Social intranets are more lovable than your average, run-of-the-mill variety. But only sometimes... when done correctly.
Therein lays the problem: few are doing a social intranet ‘correctly’. Most intranets are... well garbage. They’re embarrassingly poor... which is good news for consultants like myself who make a living of redesigning and rebuilding crappy intranets, but it’s bad for the organization.
How bad is it? Let’s put it this way: how good can it be when your organization spends 50, or 100, or 200 times the budget on the external website?
Pathetic isn’t it? I know organizations who will only spend $50,000 on the intranet, but $5 million on the website. Notwithstanding the lack of performance and effectiveness, what kind of the message does that convey to employees?! Is each customer worth 100 times the amount of each employee?
Not all of you have terrible intranets; some have terrific intranets, but they’re exceptions to the rule. It’s no secret: you get what you pay for. Again, some exceptions to the rule, but let’s look at the hard, empirical evidence.
Results from The Social Intranet Study (1401 respondents from across the globe; conducted by Prescient Digital Media in association with the IABC Research Foundation in June 2011) reveal that a small majority of employees and executives rate their intranet social media as ‘good’ or better. In fact, only 28% of employees rate their internal social media as good or very good; a greater number rate these tools as poor or very poor (31% combined). Executives deliver a more damning, failing grade: only 28% of executives rate their internal social media as good or very good; 35% rate these tools as poor or very poor.

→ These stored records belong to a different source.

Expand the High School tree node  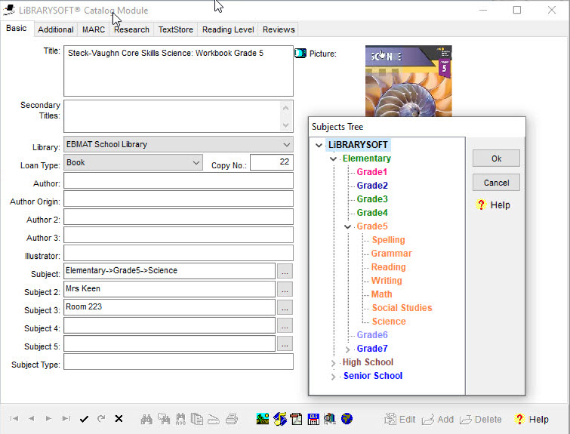pos(333,363)
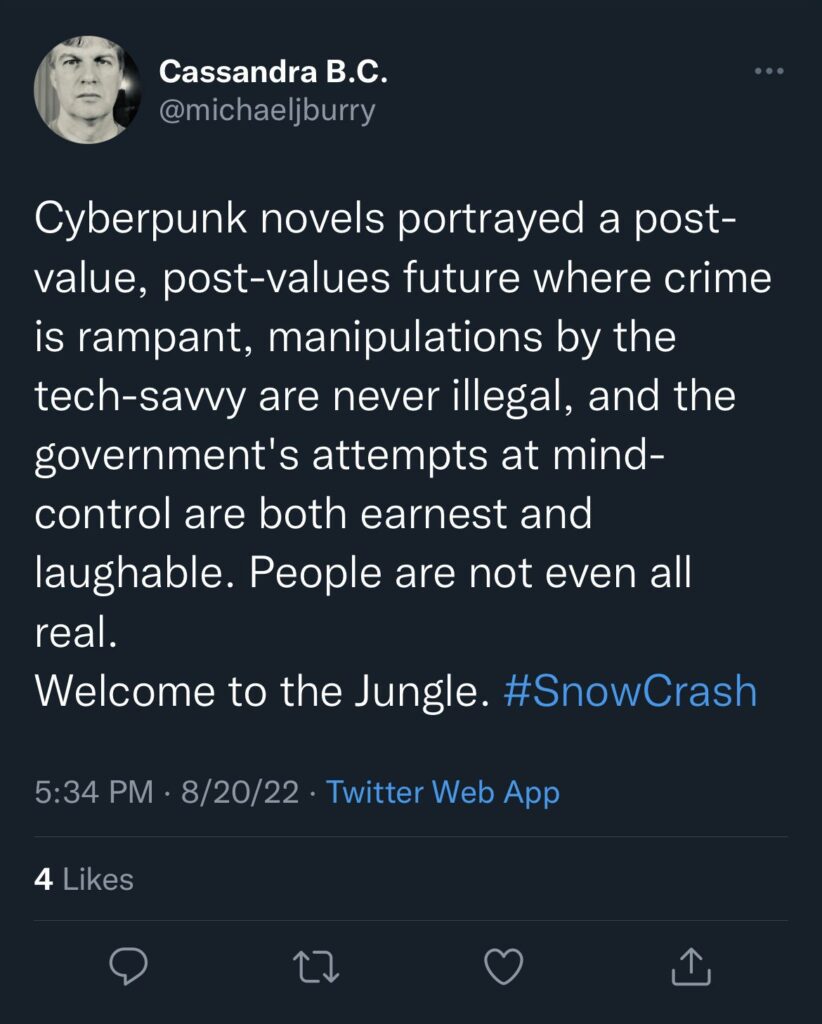This screenshot has width=822, height=1024.
Task: Open the profile avatar photo
Action: click(88, 89)
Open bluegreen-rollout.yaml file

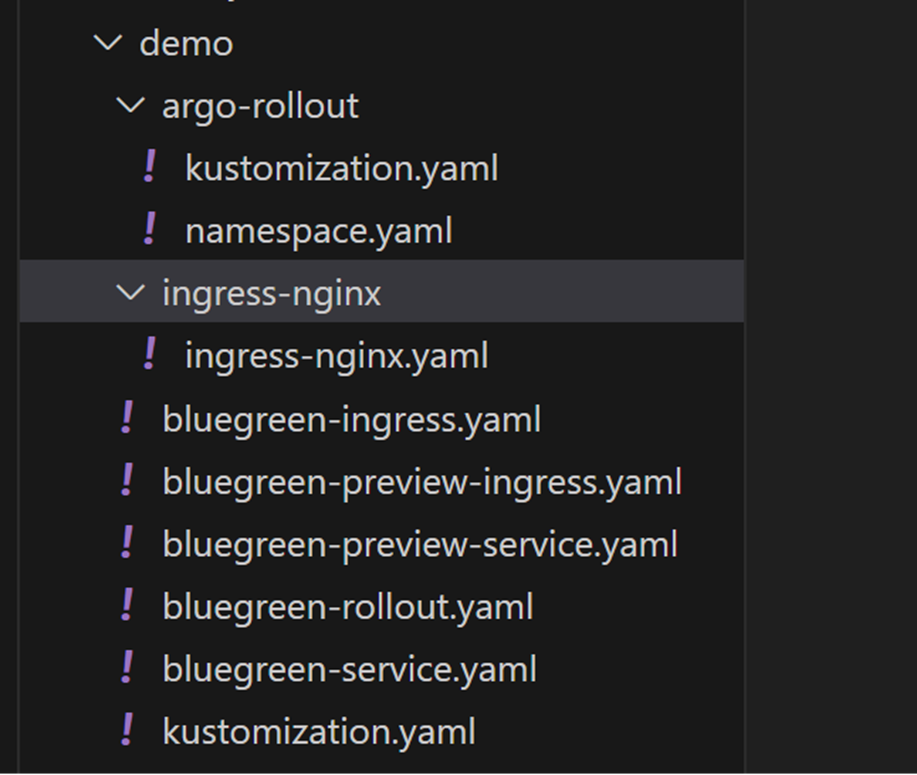pos(347,607)
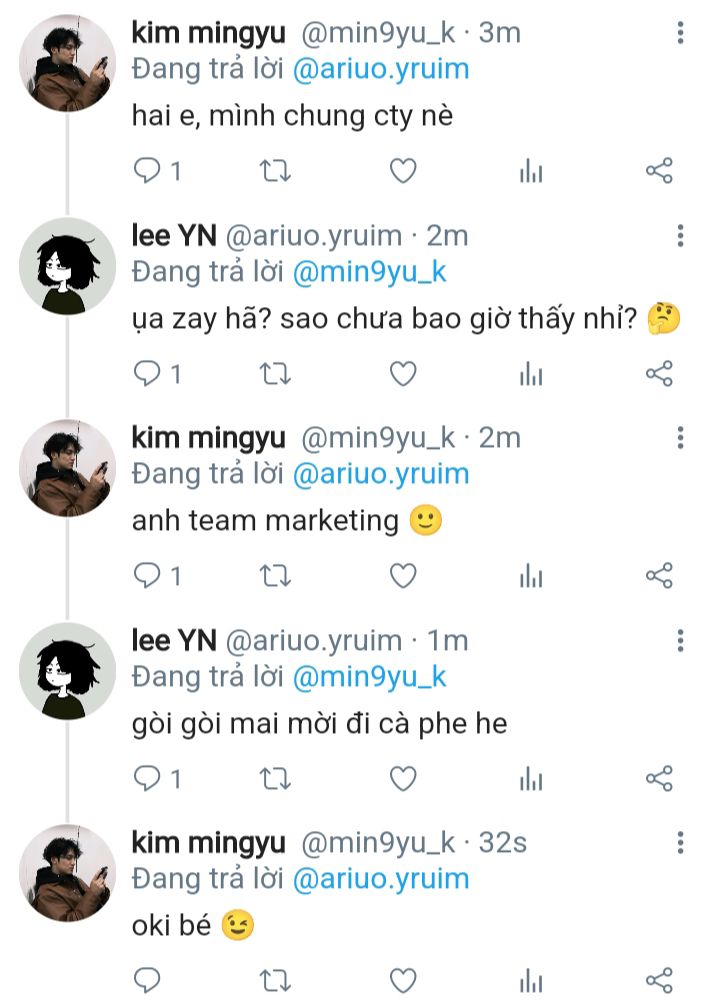Share the "anh team marketing" tweet
720x1000 pixels.
659,576
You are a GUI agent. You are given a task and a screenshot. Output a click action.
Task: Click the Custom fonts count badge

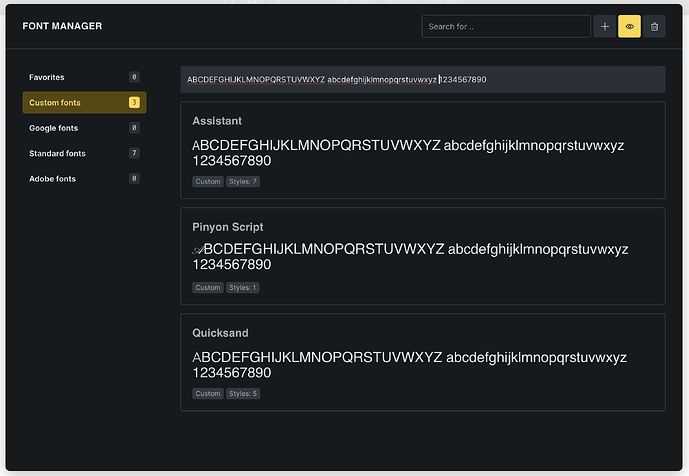134,102
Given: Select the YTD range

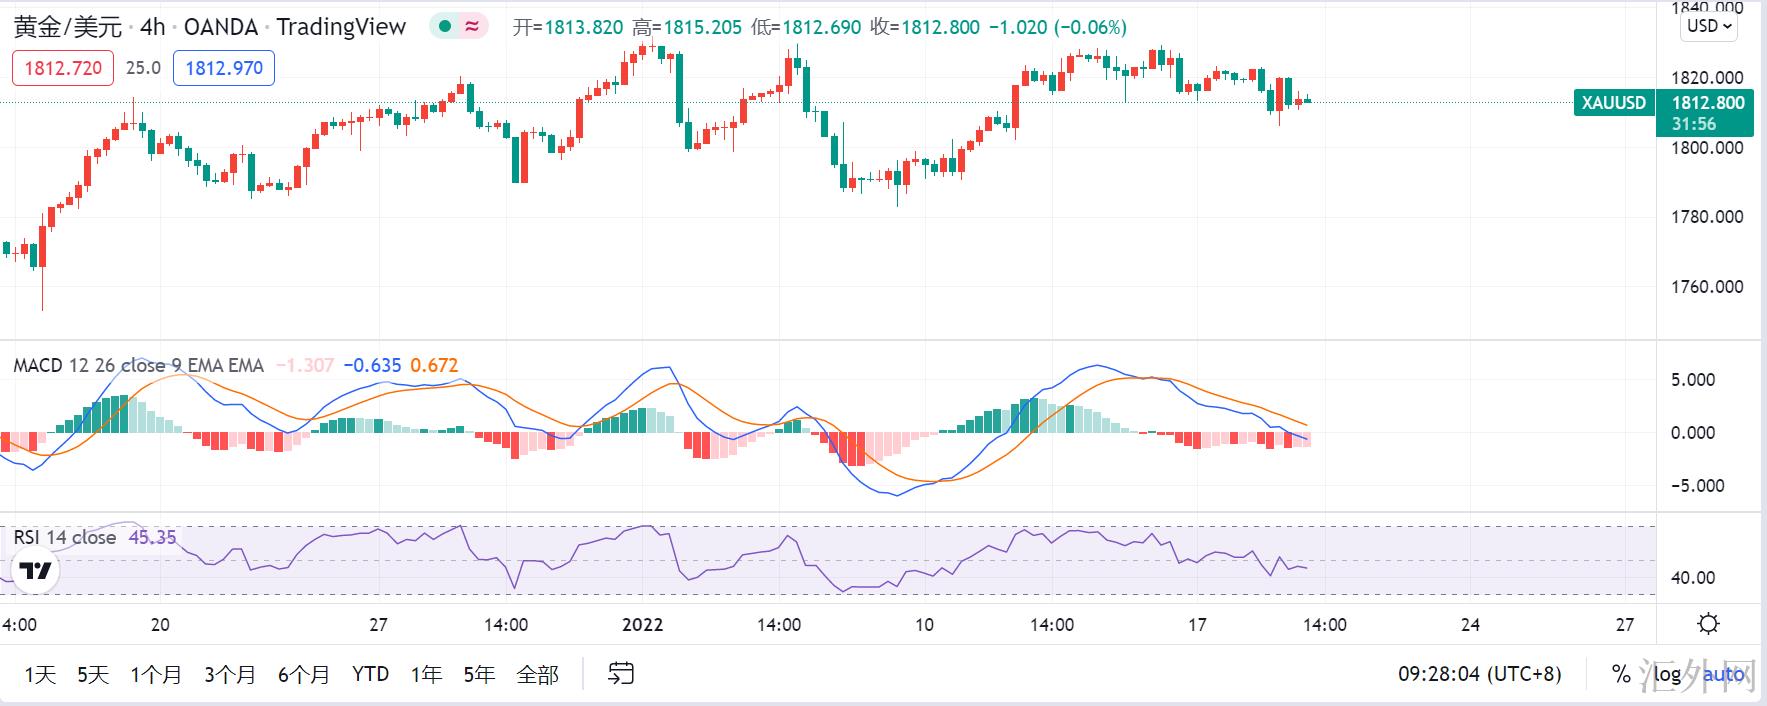Looking at the screenshot, I should pyautogui.click(x=370, y=675).
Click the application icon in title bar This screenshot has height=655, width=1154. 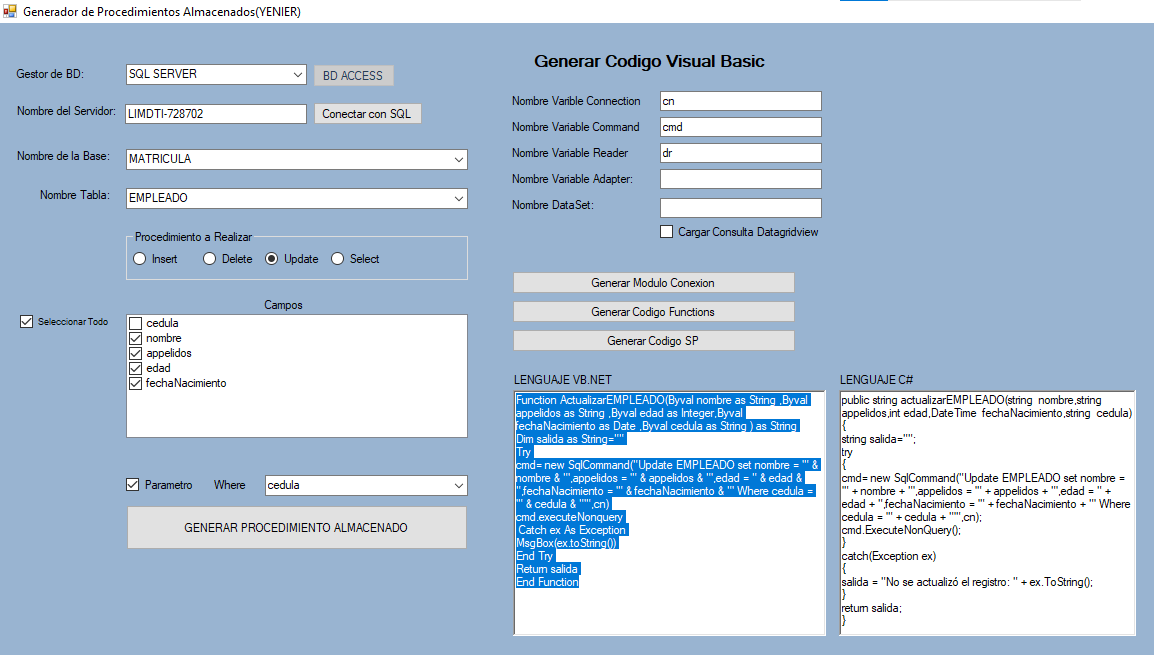point(10,12)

The social intranet at Prescient Digital Media
If your executives aren’t happy, and your users aren’t happy, your social media efforts are not only falling several emotions short of ‘loveable’, they’ve crashed and are about to burn.
“People are infatuated with social but are still so caught up in the hype that they forget that it needs to solve a business problem,” says Cheryl Lesser, Online Events Producer for the Intranet Benchmarking Forum. “Otherwise it’s just the newest, shiniest thing. But if you manage to make someone’s life easier, they will love you (well, maybe not love, but strongly appreciate).”
Poor effort and planning breeds dissatisfaction; a social intranet is no different than an intranet or website in its requisite need for a thorough plan, and supporting change management. Too many organizations are relying on out-of-the-box SharePoint and free, open source solutions, with little thought or execution on the needs and requirements of the organization and its users. And technology is only one-third of the equation; a successful intranet, as depicted in the Social Intranet Infographic below, requires two-thirds people and process (in fact, technology is really only an enabler, but when it’s poorly deployed, it works poorly for all).
See the full Social Intranet Infographic
True intranet success isn’t easy to come by: it requires a lot of planning, process, useful content, and usable tools that improve the day-to-day lives of employees. Truth be told, a successful social intranet is remarkably similar to an intranet. Not unlike like the high-performance sports car to the family car, a high-performance social intranet resembles the corporate, family intranet at first glance… but only when it’s not performing to expectations. A flourishing social intranet needs many of the requisites of a regular, run-of-the-mill intranet: well-defined governance and process(es), highly engaged people, and highly functional technology.
Among the key ingredients and steps required, is the initial planning and engagement steps: engaging executives, managers and employees to determine and document their specific needs, and requirements, and to develop a plan that accommodates these needs, requirements, as well as recognized best practices.
A complete intranet plan should accommodate and account for all of the internal organizational requirements, and address the high-level strategic priorities, as well as the detailed tactical requisites such as the site wireframes, information architecture, and design.
Change management is also an often overlooked ingredient that is critical to success: social intranets will only work when properly deployed with the requisite education, communications, and promotion. It is not enough to merely build it and hope “they will come.” It’s not enough to ‘go social’ and expect that users will automatically fall in love with your intranet. It’s not unlike dating or marriage… you get what you put in; you have to give the love to get the love.